Journal of Heat Transfer ◽

10.1115/1.4001607 ◽

2010 ◽

Vol 132 (9) ◽

Cited By ~ 6

Author(s):

Avanish Mishra ◽

Amer Hameed ◽

Bryan Lawton

Keyword(s):

Heat Transfer ◽

Cooling System ◽

Thermal Analyses ◽

Temperature History ◽

Fe Model ◽

Gun Barrel ◽

External Cooling ◽

Transient Thermal ◽

Cooling Methods ◽

Simulation Scheme

Liquid cooling methods are often used for thermal management of a large caliber gun barrel. In this work, transient thermal analyses of midwall-cooled and externally cooled gun barrels were performed. At first, a novel simulation scheme was developed for the computation of the gun barrel temperature history (temperature variation over time), and its experimental validation was performed.

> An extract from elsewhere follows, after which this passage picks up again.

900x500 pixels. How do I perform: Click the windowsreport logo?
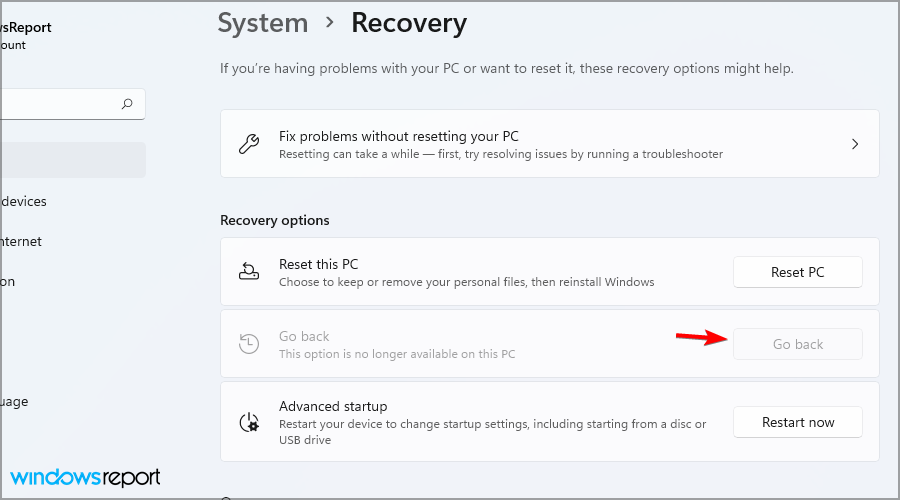(86, 477)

In the computational scheme an internal ballistics code, GUNTEMP8.EXE, was developed to simulate the total heat transfer per cycle for the given ammunition parameters. Subsequently, a finite element (FE) model of the barrel was developed in ANSYS 11.0. Heat transfer to the barrel was approximated by an exponentially decaying heat flux. The FE model was solved to compute for barrel temperature history. Simulations were performed for a burst of 9 cycles, and the results were found to agree with the experimental measurements. Subsequently, the simulation scheme was extended to analyze a burst of 40 cycles at 10 shots per minute (spm). Three cases were investigated as follows: (1) a naturally cooled gun barrel, (2) a gun barrel with midwall cooling channels, and (3) an externally cooled gun barrel. Natural cooling was found insufficient to prevent cook-off, whereas midwall and external cooling methods were found to eliminate any possibility of it. In the context of a self-propelled howitzer, a midwall-cooled gun barrel connected to an engine cooling system was also analyzed.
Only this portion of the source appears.